Rourke smiled sadly. “Tell me, how bad has it gotten—the memory loss, the blackouts? You convinced it’s early dementia? That’s not what’s happening. I bet you’re healthy as an ox with a memory like an elephant. You’re a smart fellow, too. No, no, Don. You aren’t addled. The masters have this effect on people. They exude an aura that kills little patches of brain. It’s like radiation poisoning of the mind. After a few exposures, your memories begin to rot and fall out. You’re not really going senile, but isn’t that what you’ve feared?” He sipped his tea, then quickly stepped forward and blew a cloud of steam into Don’s eyes.

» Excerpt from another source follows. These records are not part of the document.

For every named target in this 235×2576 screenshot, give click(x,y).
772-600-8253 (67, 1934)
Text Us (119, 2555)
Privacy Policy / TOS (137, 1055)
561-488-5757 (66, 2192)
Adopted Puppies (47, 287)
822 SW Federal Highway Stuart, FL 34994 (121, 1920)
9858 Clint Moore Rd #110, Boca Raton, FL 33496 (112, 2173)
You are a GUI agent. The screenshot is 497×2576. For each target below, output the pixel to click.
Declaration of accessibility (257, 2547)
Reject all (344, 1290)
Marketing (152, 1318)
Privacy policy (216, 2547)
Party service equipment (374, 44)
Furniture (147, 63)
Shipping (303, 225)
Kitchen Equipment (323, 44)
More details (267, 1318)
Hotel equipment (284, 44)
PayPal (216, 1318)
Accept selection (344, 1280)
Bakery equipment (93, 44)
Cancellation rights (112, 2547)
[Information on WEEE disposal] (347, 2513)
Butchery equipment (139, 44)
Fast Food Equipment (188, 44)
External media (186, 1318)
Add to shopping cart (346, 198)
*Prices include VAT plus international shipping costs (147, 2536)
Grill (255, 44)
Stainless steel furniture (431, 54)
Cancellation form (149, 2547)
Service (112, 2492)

A gong sounded in the recesses of Don’s consciousness and sent bats winging toward the light. He dropped the mug. The scent was that of Bronson Ford’s miracle weed, albeit steam rather than smoke. Its effect was much more visceral. Don understood this wasn’t marijuana; it was a more ancient, more primitive extract, a hallucinogenic of frightening potency.

A kaleidoscope of images fractured in his mind’s eye: Frick and Frack hunting him at the Wolverton Mansion; naked men dressed as horrors from Aztec mythology menacing him with axes and knives; a ruddy young man in a ridiculously tight sweater stepping into a dolmen; Kurt, bronzed and middle-aged running through the woods, screaming, screaming; Bronson Ford, bloated to gigantic dimensions plucking Don from the floor of a dim museum gallery in one huge paw—

He blinked and his hands were leathery and gnarled; the hands of an old man; and his clothes hung on his shriveled and stooped frame. Were there a mirror, Don knew it would reveal a few wisps of white hair on a bald pate and a face carved like a bust from granite. His knees buckled and he collapsed into a wooden chair, still gawping at his withered hands, and as he watched they shifted back to their customary musculature, then shriveled again. The oscillation reminded him of acid tracers. “Please, help me. Tell me what’s happening.” He could scarcely whisper. The room undulated as though it was a heat mirage.